Она даже вздрогнула при этом воспоминании.

– Мы поищем для вас другую работу, – сказала я.

– А жилье? Ведь если я останусь, я и жить тут буду? А если уйду…

– И жилье найдем. Вам с чужими детьми нельзя…

Она отвернулась, ничего не ответила. Я знала, кто был бы хорош на ее месте: Валентина Степановна! Правда, у Валентины Степановны нет специального образования, она кончила только семь классов. Так что за беда! Тут не классы нужны, а совсем другое. Да уж если на то пошло, и Татьяна Сергеевна никаких дошкольных курсов не кончала, она плановик.
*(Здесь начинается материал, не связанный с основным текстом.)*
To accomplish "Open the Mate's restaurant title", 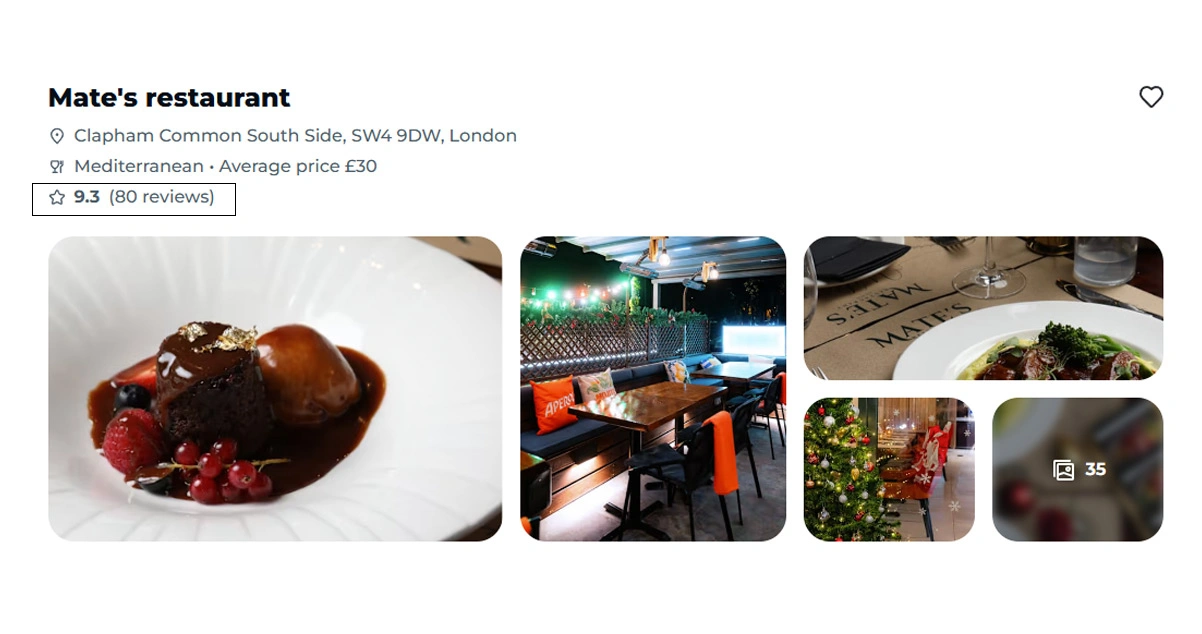I will (x=169, y=98).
Вечером первого дня я обошла спальню, такую непривычную – низкие маленькие кровати с сеткой… Подоткнула одеяла, поправила подушки.

– Тетя! – прошептал тот, лопоухий, Тонин. Его звали Котей. – А мне что сказали – мама моя умерла и зарыта в ямке. А скоро она из ямки придет?

– Спи, спи, – сказала я, проводя рукой по его щеке.

– А моя мама кудрявая… – вдруг послышался голос с соседней кровати; это говорила Соня – прозрачно-худая четырехлетняя девочка. Днем за обедом она кричала, держа в руке бублик: «А зачем тут дырка?» Ира Феликсовна ответила ей:

– А ты съешь – вот дырки и не будет.

Она послышалась, съела, а потом очень волновалась, пока ели другие. Сейчас она говорит тихо, мечтательно:

– А у моей мамы… – Вдруг она замолкает и смотрит на меня строго и пристально. – Позови маму! – приказывает она. – Пускай мама придет!

Сейчас она заплачет и переполошит всех. Я беру ее к себе на колени, и вдруг все, как по команде, садятся на кроватях.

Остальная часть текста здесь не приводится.